**Page excerpt:**
"""

Further, rise in quantities of nitrogen and phosphorus-based chemicals in the river has led to increased algal growth. This in turn has led to a phenomenon called, 'Eutrophication,' that is harmful for aquatic life.

A recent research done by Monika Panchani of the Environmental Department of LD Engineering College has held Amdavadis responsible for the mess in the city's river. The research showed that people throw more than 153 tonnes of religious waste from the river's bridges in a year. This is true as the AMC had removed close to 22,000 tonnes of garbage - the waste had accumulated over more than seven years - from a 10-km stretch between Indira Bridge and Vasna last year.

The research also reveals how the nitrogen and phosphorus content of the water of the river has been increasing and promoting algal growth that is now choking the Sabarmati. Panchani has calculated that, in a year, 33.06 tonnes of phosphorus compounds are added to the river by surface run-offs, agricultural activities and garbage dumps between Indroda park in Gandhinagar and Vasna bridge. This leads to a 284-tonne increase in nitrogen content of the river water in a year.

"""

**Information supplied:**
"""

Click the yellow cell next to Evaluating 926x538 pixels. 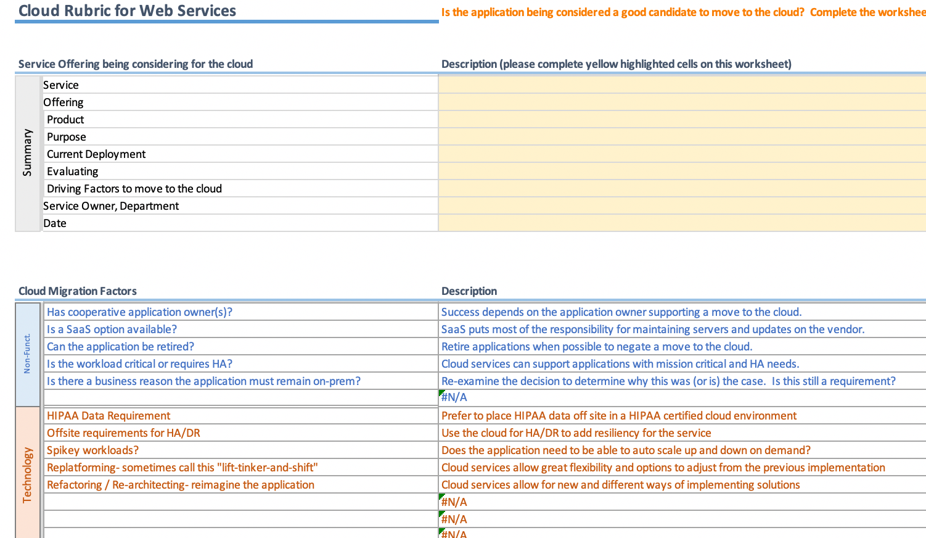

"""

**Stated task 1:**
Using the Sabarmati river passage, answer these:
(a) What phenomenon harmful to aquatic life has increased algal growth led to?
(b) How much religious waste does the research say people throw from the river's bridges in a year?
(c) How many tonnes of phosphorus compounds are added to the river in a year between Indroda park in Gandhinagar and Vasna bridge?
**Stated task 2:** Write the next part of the Sabarmati river passage, continuing on from its final sentence.

**Written answer 1:**
(a) Eutrophication.
(b) More than 153 tonnes.
(c) 33.06 tonnes.

**Written answer 2:**
"A lot of the pollution in the Sabarmati is because of storm water run-off, waste from religious activities, dhobi ghats, idol immersions, animal waste and washing of vehicles. Along with this is increasing quantity of chemical fertilizers and pesticides being washed into the river because of agricultural activity taking place on the banks," said Panchani, principal researcher of the study titled, 'Non-point source pollution-Sabarmati'.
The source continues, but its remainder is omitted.